Data shown ▸
++++

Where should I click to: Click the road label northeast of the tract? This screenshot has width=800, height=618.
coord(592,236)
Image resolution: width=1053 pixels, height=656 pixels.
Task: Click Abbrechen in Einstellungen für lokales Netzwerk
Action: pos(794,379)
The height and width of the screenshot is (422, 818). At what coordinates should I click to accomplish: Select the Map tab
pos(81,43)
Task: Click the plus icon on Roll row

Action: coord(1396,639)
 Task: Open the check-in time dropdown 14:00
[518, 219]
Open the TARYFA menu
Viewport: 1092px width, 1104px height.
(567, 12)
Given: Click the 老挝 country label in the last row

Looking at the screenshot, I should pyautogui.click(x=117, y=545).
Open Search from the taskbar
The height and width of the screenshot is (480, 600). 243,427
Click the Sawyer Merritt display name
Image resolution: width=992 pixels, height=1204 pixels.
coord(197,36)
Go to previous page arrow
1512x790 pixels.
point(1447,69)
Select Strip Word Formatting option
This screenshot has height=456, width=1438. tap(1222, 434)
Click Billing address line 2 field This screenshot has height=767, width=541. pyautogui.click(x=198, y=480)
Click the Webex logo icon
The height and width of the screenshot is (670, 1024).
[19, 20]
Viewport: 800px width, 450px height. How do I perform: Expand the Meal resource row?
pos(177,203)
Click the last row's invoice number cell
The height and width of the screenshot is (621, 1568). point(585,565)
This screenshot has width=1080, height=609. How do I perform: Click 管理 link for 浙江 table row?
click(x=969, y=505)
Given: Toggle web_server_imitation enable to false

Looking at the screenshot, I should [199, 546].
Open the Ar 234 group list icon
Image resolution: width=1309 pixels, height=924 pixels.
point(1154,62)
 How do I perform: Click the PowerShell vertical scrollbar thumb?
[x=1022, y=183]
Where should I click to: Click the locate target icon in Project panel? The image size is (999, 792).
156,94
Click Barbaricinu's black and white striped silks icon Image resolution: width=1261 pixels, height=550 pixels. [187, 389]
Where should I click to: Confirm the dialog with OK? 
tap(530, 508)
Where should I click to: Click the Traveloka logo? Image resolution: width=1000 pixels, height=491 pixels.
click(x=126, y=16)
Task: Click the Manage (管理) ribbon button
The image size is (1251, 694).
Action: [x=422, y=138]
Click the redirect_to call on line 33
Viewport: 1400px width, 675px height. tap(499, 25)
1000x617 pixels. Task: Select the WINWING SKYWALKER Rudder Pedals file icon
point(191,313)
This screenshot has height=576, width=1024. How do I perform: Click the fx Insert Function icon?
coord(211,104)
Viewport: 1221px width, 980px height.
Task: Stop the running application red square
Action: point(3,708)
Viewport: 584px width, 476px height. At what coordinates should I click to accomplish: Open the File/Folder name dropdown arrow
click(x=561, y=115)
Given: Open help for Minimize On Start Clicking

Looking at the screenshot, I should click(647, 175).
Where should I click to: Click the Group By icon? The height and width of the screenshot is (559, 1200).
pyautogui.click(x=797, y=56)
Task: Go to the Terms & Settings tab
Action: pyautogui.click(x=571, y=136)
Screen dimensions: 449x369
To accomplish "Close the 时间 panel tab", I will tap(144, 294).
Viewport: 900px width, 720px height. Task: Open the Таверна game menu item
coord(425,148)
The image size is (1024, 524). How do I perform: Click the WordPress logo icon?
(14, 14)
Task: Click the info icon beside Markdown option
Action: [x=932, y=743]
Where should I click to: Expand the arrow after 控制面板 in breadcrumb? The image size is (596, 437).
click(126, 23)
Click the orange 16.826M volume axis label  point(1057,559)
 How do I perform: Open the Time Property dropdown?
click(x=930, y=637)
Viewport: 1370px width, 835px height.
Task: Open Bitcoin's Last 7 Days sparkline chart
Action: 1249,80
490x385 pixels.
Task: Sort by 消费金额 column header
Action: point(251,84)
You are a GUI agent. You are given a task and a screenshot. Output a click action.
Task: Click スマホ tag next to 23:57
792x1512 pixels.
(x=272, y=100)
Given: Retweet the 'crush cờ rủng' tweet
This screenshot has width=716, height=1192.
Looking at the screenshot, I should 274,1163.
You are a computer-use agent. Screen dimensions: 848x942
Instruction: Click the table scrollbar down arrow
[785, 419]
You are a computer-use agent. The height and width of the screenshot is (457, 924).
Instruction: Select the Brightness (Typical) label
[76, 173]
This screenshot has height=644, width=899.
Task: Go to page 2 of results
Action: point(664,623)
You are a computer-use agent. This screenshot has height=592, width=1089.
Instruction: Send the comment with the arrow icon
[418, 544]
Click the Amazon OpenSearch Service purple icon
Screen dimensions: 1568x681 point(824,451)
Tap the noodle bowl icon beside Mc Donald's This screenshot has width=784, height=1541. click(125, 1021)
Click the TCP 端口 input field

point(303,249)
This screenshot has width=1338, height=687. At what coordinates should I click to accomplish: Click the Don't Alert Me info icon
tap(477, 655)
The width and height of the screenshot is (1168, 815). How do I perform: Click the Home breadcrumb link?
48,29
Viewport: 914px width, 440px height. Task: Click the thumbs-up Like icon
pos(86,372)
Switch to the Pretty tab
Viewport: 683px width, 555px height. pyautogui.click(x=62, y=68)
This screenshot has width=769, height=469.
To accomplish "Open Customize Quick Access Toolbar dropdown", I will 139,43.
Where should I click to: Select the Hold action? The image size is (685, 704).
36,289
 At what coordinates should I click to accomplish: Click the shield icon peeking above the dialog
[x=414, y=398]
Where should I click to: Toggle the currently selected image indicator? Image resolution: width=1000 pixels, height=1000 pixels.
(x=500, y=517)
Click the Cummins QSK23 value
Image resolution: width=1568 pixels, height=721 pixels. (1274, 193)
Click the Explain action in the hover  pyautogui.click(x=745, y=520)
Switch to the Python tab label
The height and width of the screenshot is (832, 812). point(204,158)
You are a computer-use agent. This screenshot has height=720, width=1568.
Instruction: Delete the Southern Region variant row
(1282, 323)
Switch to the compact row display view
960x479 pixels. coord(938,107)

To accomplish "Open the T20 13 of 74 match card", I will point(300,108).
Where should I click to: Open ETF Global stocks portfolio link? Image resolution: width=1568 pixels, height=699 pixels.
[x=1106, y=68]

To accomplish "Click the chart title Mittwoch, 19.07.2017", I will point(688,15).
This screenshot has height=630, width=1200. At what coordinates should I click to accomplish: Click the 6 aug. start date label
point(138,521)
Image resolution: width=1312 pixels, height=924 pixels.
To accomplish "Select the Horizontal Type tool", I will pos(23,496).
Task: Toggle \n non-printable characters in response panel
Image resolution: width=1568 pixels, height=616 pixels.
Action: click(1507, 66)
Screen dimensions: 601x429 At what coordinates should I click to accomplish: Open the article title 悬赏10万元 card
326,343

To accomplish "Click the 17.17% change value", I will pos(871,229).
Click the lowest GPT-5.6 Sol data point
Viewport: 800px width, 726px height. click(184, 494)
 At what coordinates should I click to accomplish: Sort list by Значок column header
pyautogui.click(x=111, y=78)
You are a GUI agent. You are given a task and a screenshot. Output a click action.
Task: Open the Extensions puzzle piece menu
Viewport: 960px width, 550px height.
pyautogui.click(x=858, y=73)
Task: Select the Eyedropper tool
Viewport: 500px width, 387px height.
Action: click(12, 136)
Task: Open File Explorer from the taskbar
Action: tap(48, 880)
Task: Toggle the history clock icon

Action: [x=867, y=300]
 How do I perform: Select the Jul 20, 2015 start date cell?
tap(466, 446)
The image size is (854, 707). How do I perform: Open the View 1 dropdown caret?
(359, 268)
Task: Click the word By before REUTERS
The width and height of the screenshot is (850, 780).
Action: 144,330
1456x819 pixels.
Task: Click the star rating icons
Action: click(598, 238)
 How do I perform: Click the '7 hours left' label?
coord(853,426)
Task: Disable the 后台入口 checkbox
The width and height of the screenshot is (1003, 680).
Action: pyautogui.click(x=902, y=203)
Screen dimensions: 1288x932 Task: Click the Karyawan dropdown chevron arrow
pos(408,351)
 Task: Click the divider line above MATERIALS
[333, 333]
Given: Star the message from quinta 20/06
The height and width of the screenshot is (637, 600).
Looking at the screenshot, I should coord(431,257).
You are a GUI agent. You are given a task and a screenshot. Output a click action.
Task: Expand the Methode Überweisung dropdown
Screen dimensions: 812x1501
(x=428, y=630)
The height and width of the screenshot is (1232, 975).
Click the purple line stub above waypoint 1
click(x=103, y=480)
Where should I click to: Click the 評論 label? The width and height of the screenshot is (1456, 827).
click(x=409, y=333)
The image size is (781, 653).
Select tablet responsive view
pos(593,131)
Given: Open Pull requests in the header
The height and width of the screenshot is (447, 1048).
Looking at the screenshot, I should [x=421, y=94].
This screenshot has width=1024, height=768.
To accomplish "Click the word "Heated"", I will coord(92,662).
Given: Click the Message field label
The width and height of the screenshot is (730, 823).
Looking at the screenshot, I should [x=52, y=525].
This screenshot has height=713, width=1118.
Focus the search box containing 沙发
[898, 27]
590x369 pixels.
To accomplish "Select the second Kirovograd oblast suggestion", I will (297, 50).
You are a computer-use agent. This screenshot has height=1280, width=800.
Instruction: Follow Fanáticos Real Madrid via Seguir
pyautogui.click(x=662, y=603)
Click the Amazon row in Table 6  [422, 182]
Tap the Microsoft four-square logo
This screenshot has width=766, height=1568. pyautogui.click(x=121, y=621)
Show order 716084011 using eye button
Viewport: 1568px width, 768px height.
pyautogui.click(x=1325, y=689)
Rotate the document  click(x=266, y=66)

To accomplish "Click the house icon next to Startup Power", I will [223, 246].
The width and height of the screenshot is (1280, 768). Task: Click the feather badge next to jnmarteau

++++

Try it ▸ From the entries above, restate word for word the lines from the line containing "The height and width of the screenshot is (1232, 975)." to the line containing "This screenshot has height=713, width=1118.", both ends included, and nothing more.

Written solution ▸
The height and width of the screenshot is (1232, 975).
Click the purple line stub above waypoint 1
click(x=103, y=480)
Where should I click to: Click the 評論 label? The width and height of the screenshot is (1456, 827).
click(x=409, y=333)
The image size is (781, 653).
Select tablet responsive view
pos(593,131)
Given: Open Pull requests in the header
The height and width of the screenshot is (447, 1048).
Looking at the screenshot, I should [x=421, y=94].
This screenshot has width=1024, height=768.
To accomplish "Click the word "Heated"", I will coord(92,662).
Given: Click the Message field label
The width and height of the screenshot is (730, 823).
Looking at the screenshot, I should [x=52, y=525].
This screenshot has height=713, width=1118.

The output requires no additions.